-ENOUGH! JOOR ZAH FRUL! FIGHT ME, FACE TO FACE!
-My GOD you’re hideous!
-Normal arrows don’t seem to bother you. But I have these poison vials here that are so potent I’m surprised they don't produce a laughing green gas skull when opened.
-And guess what? I’ve been saving a couple these for a special occasion.
-And by special occassion I mean I’m going to jab them directly into your eye sockets and hope I hit brain!
-AH HA! Hurts doesn’t it?! I’ve got plenty more where that came from…. wait, actually I don’t. DAMN IT!
-Fine, maybe I’m all out of ultra mega-poison, but I’ve got plenty of other vials with little skulls on them!
-Stop trying to fly away! JOOR ZAH FRUL! This ends now!
-Wait, you’re out of Hit points, how are you still alive?! What kind of sorcery is this?! Don’t fly away, I need answers!
-No, no, no! You don’t get to talk trash after I just whipped your exceptionally ugly body! Get back here! DAMN IT!
-Paar, buddy? Can you explain ANY part of what just happened?
-One minute I’m minding my own business looking through the vast expanse of time using an ancient scroll and the next minute I’m fighting the world eater on top of a mountain. If you ask me I’m completely innocent in this situation.

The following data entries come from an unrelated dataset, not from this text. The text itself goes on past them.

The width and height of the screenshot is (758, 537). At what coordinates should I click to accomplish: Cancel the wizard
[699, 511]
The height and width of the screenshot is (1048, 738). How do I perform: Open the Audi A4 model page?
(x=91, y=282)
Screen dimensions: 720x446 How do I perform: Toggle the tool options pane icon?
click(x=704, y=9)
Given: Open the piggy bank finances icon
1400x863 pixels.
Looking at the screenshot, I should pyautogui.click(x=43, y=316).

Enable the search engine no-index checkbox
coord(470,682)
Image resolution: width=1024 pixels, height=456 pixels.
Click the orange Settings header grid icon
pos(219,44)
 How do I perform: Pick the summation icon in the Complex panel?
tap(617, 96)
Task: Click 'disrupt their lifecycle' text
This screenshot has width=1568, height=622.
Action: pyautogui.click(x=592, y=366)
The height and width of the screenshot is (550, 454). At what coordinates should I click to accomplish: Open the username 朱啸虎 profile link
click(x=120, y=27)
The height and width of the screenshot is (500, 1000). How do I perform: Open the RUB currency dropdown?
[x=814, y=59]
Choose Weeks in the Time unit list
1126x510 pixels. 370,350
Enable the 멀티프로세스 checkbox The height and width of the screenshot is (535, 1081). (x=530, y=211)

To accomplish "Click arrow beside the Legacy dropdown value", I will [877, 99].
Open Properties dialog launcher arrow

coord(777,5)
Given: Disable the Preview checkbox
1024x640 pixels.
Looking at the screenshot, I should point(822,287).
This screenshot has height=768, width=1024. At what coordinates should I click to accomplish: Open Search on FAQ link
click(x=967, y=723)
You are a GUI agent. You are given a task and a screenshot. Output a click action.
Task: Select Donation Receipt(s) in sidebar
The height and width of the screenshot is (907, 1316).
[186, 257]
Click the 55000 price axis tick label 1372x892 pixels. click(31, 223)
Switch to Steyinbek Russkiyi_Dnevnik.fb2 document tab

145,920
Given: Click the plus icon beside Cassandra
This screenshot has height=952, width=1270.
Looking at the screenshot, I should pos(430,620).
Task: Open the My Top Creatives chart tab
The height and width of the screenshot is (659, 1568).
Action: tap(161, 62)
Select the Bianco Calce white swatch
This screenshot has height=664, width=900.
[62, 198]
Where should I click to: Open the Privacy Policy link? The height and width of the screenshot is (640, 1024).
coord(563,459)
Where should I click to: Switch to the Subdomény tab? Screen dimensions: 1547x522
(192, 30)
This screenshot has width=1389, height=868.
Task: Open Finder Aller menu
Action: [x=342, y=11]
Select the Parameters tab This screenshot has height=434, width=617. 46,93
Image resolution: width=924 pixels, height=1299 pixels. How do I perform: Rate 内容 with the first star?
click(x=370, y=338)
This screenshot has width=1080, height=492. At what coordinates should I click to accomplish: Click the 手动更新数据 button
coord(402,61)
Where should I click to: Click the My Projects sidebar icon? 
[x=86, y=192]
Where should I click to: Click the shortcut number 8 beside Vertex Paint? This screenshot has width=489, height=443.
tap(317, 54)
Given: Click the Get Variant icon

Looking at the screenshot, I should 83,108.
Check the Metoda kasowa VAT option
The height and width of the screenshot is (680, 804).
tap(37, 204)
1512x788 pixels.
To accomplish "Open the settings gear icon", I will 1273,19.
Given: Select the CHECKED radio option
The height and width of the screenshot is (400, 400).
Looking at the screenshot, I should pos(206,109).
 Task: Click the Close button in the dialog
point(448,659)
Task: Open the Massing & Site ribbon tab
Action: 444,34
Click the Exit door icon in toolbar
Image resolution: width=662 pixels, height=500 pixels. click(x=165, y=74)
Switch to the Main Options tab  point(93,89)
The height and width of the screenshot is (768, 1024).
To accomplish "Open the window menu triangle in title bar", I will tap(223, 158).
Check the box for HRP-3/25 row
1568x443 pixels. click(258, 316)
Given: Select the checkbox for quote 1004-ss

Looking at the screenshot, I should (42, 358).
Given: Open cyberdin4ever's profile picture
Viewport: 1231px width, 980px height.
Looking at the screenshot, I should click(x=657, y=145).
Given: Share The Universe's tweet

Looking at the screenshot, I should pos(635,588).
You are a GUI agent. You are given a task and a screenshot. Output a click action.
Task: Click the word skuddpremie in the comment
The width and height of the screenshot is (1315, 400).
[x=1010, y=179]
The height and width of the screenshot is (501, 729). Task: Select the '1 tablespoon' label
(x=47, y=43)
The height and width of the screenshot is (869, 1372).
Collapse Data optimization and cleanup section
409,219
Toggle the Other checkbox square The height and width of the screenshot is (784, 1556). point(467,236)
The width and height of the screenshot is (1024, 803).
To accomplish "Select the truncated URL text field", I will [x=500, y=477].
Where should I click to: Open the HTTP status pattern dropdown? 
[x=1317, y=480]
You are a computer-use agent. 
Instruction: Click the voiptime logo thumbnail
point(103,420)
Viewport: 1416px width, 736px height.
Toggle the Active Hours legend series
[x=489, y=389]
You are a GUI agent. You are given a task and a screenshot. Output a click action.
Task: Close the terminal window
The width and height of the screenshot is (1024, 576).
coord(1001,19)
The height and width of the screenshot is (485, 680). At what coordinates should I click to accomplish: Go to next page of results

-Well, on the plus side, I know I can defeat him, on the downside, I can’t kill him. At least not yet. I’m missing a pretty big part of the equation.
-I could ask Esbern for help, but he spent most of the last decade hiding underground, pooping in a bucket. I like him, but I’m not sure he exactly has his finger on the pulse of the situation.
-I could ask the Greybeards, but with each passing day I trust them less and less. Watching them try to take control the last time Alduin showed up hasn’t exactly inspired confidence.
-That just leaves me with you, Paarthurnax. You’re scary, you have a questionable past and I’m willing to bet a fair portion of your diet rhymes with the word “heople”. But you know what? You seem to have a knack for honesty.
-Paar seems to think that once word spreads that I’ve bested Alduin some of his generals/allies might be willing to switch sides. Although I believe him, I’m not sure it’s the best idea.
-I mean, we’re talking about a bunch of guys that attended the seminar entitled “The Complete Destruction of Everything Ever” and then signed up for the monthly newsletter. I’m not sure I want those guys on my side.
-I’m pretty sure I want them dead. Maybe even super dead.
-But Paar is right. I’m going to need help bringing Alduin down and who better to know his weaknesses than the jerks he’s been hanging out with?
-Fine, I’ll go talk to these small time jerks and see if I can convince them to go after the grand master jerk. How could that go wrong?
-Heck, maybe I’ll even get lucky and Alduin will manage to kill a few of them in the process. ‘Two birds one stone’ kinda thing.
-Come on, Punchy. I promise wherever we are going next won’t be on a mountain side infested with dragons.